Multi-view clustering has been applied in many real-world applications where original data often contain noises. Some graph-based multi-view clustering methods have been proposed to try to reduce the negative influence of noises. However, previous graph-based multi-view clustering methods treat all features equally even if there are redundant features or noises, which is obviously unreasonable. In this paper, we propose a novel multi-view clustering framework Double Self-weighted Multi-view Clustering (DSMC) to overcome the aforementioned deficiency. DSMC performs double self-weighted operations to remove redundant features and noises from each graph, thereby obtaining robust graphs. For the first self-weighted operation, it assigns different weights to different features by introducing an adaptive weight matrix, which can reinforce the role of the important features in the joint representation and make each graph robust.

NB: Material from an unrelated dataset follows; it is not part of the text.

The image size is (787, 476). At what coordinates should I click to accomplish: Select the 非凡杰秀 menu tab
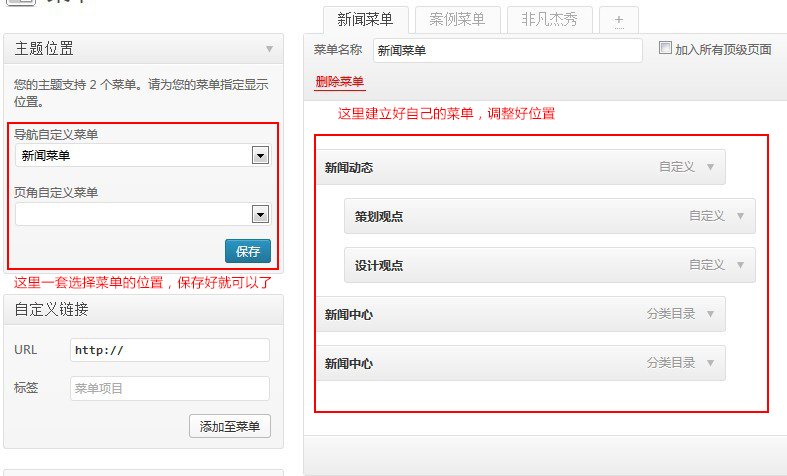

For the second self-weighting operation, it weights different graphs by imposing an adaptive weight factor, which can assign larger weights to more robust graphs. Furthermore, by designing an adaptive multiple graphs fusion, we can fuse the features in the different graphs to integrate these graphs for clustering. Experiments on six real-world datasets demonstrate its advantages over other state-of-the-art multi-view clustering methods.